You may be familiar with this name, and that could mean you have a preconceived notion of its place in our list, however, we believe that 52 Weeks of Women is about more than just the ‘glowing heroines’ of history: its about women throughout history who have made an significant impact on the lives of those who came after them. And undeniably, Margaret Sanger is one of those women.
Born sixth of eleven children in America in 1879, Margaret grew up a staunch believer that every woman should be “the absolute mistress of her own body”, and worked tirelessly to change society’s views on birth control. She was concerned primarily with preventative birth control (as opposed to abortion). Later in life she published writings on eugenics which make for rather uncomfortable reading today to say the least. This series does not seek to make sinners nor saints of the women we note, despite the controversial nature of some of her views and we feel it is important to recognise her substantial contribution to the women’s liberation movement.
As a young nurse, Margaret realized that there was very little information available to women who might want to take control of their lives and choose when, or whether, to have children, so she began writing column articles for a newspaper called ‘What every girl should know’. These talked candidly about sex, sexuality and reproduction, and were precursor to other publications she produced over the years.
In 1916, Margaret founded the world’s first birth control (a phrase she coined) clinic in Brooklyn, offering advice, literature, and diaphragms (which she and her husband smuggled into the country) to women.
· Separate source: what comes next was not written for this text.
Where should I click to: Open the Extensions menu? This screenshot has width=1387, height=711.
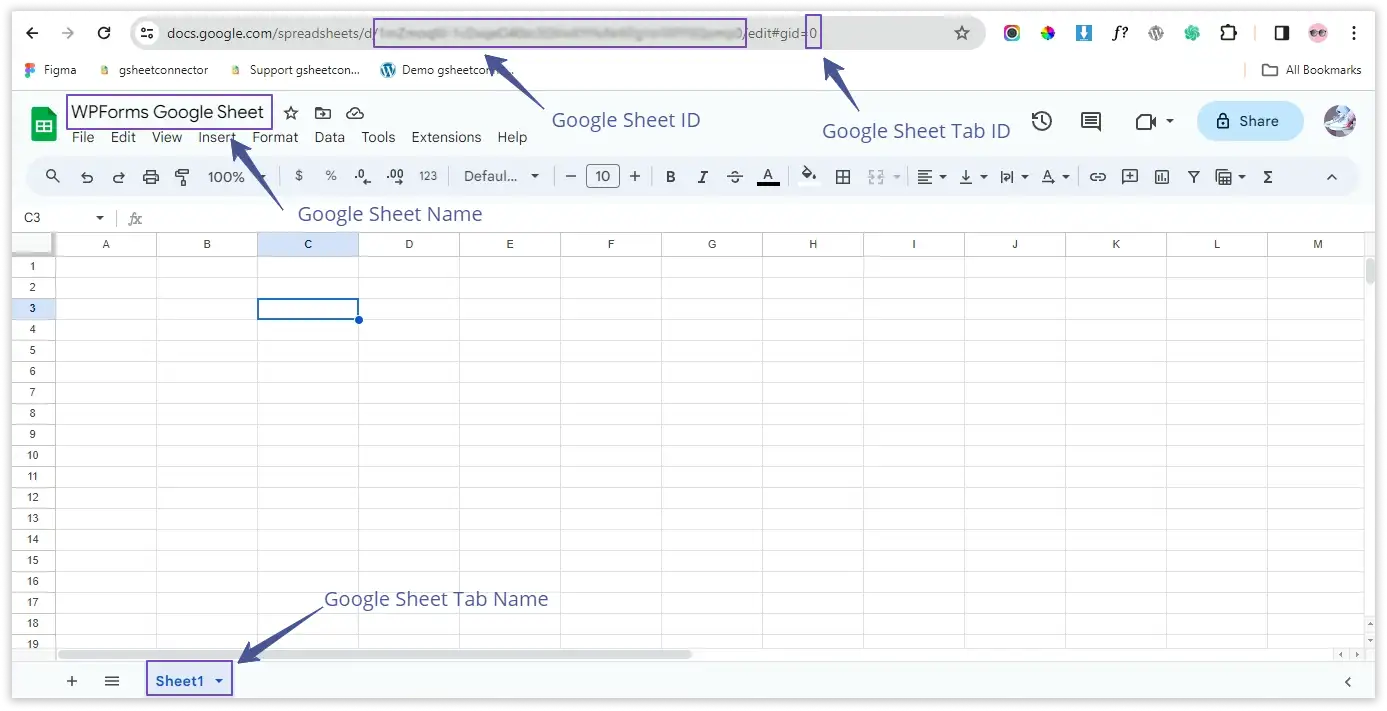point(446,137)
She was arrested almost immediately for circulating information on contraception, which was illegal at the time, and spent 30 days in prison.
Over the course of time, Margaret fought to bring about change in legislation and societal thinking on the issue of birth control, and because of her work, women in America have had choice over their fertility and control of their bodies for over a century, though the battle for this does not ever seem to be completely won.